In 1992, Pierre Brossard (Michael Caine) is living from month to month in a series of abbeys, where he is given refuge by right-wing members of the Catholic Church who believe that he was just "following orders." He is also sent money and given counsel by a group of former Vichy colleagues, including Commissaire Vionnel (Frank Finlay). On the road to one abbey, David Manenbaum (Matt Craven) attempts to assassinate Brossard but he is killed by the seasoned escape artist. In his car is a statement, intended to be placed on Brossard's dead body, explaining that this act of justice was done in the name of the Jews who died at Dombey. Pierre realizes that his situation is getting desperate.

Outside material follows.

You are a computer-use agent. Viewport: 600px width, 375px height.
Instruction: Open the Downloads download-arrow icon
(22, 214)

In Paris, Judge Annemarie Livi (Tilda Swinton) is also trying to locate Brossard. Although he was arrested after the war for his crimes, the President of France gave him a full pardon. Now he has been charged again with crimes against humanity. The judge, unwilling to trust the police, calls upon Colonel Roux (Jeremy Northam) to help her find the fugitive. She is the daughter of a Catholic mother and a Jewish father but calls herself an agnostic. She has nothing but scorn for the Catholic clergy who have been sheltering Brossard.

As their investigation goes deeper into Brossard's whereabouts, they learn about a secret group called the Chevaliers, right-wing extremists who supported the Nazis as opponents of the Communists. The judge realizes that she is on the right track when she is called for a meeting with Minister Bertier (Alan Bates), an old family friend, who asks her not to continue the Brossard case, warning that she is out of her league and risks great danger. Of course, this threat only emboldens her in her resolve to capture the war criminal and, even more important, to expose those French persons in high places who have been supporting him for decades.

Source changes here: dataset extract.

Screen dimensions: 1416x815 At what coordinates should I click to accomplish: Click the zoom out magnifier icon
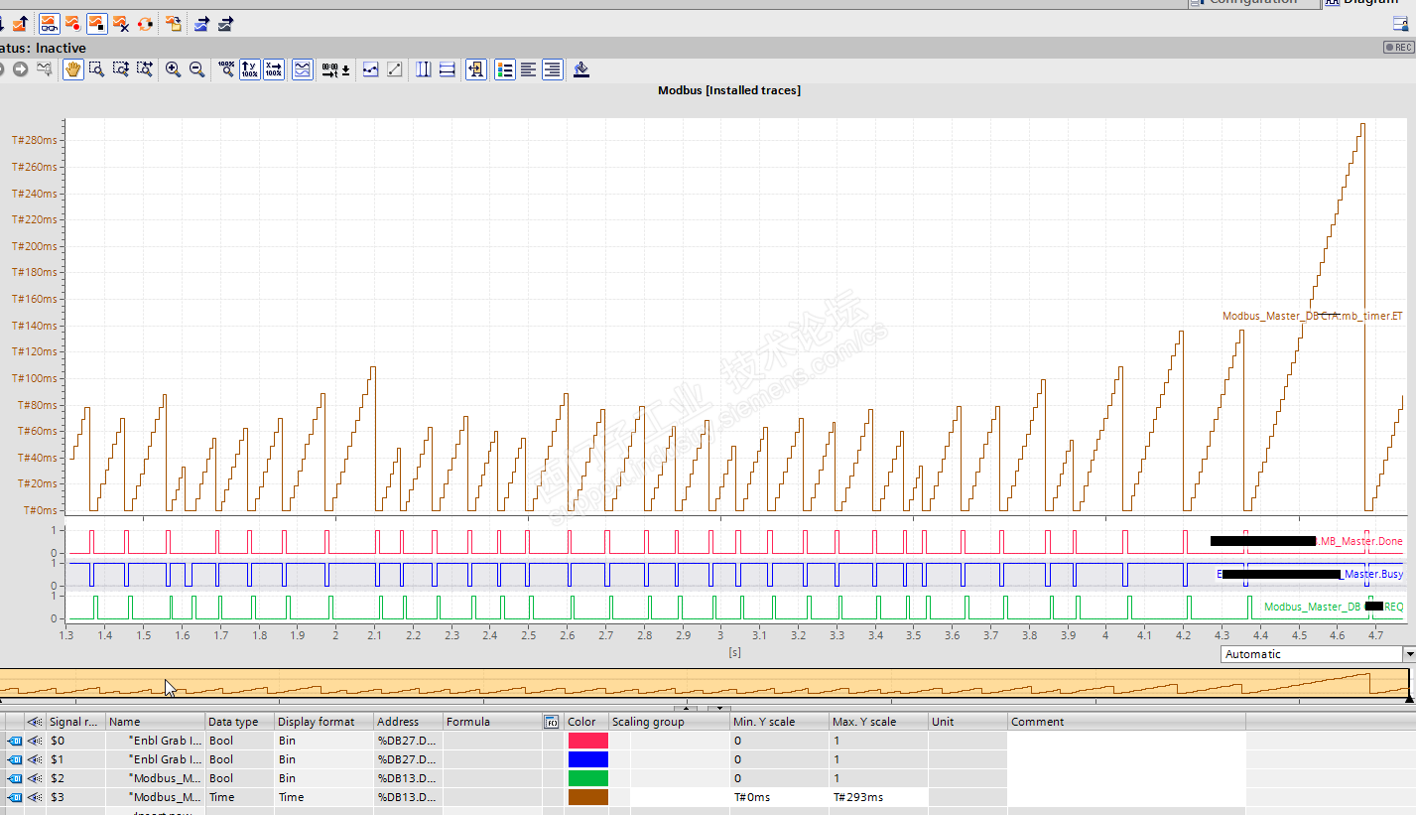[196, 69]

The Statement is directed by Norman Jewison from a screenplay by Ronald Harwood based on a 1997 novel by Brian Moore. The film is dedicated to the seven men who were executed in Dombey and the 77,000 other French Jews who perished under German occupation and the Vichy Regime. Moore's novel was inspired by the case of Paul Touvier, a Vichy functionary who was sentenced to death in absentia after the war but eluded capture until 1989, thanks to the support of sympathizers in the church and high-place government officials.

Jewison has made this story into a thriller in which Brossard escapes again and again from the clutches of the judge, the colonel, and another assassin sent to kill him. But the most interesting dimension of the drama is the question of whether or not this war criminal's search for forgiveness from God is genuine. Perhaps the best clues to the real character of Brossard come when he seeks sanctuary in the small apartment of his estranged wife, Nicole (Charlotte Rampling). She scorns him for betraying everything dear to him and to his religious hypocrisy exposed by the fact that he won't worship with blacks. Yet when he has a nightmare of seeing the Jews fall to the ground in death, she cradles him in her arms to help him ward off those terrible memories. In the end, we are led to believe that the forgiveness and grace that Brossard seeks from God is more sure than anything he will ever receive from human hearts.


The DVD has an audio commentary by director Norman Jewison, a "making of" featurette, and interviews with Jewison and star Michael Caine.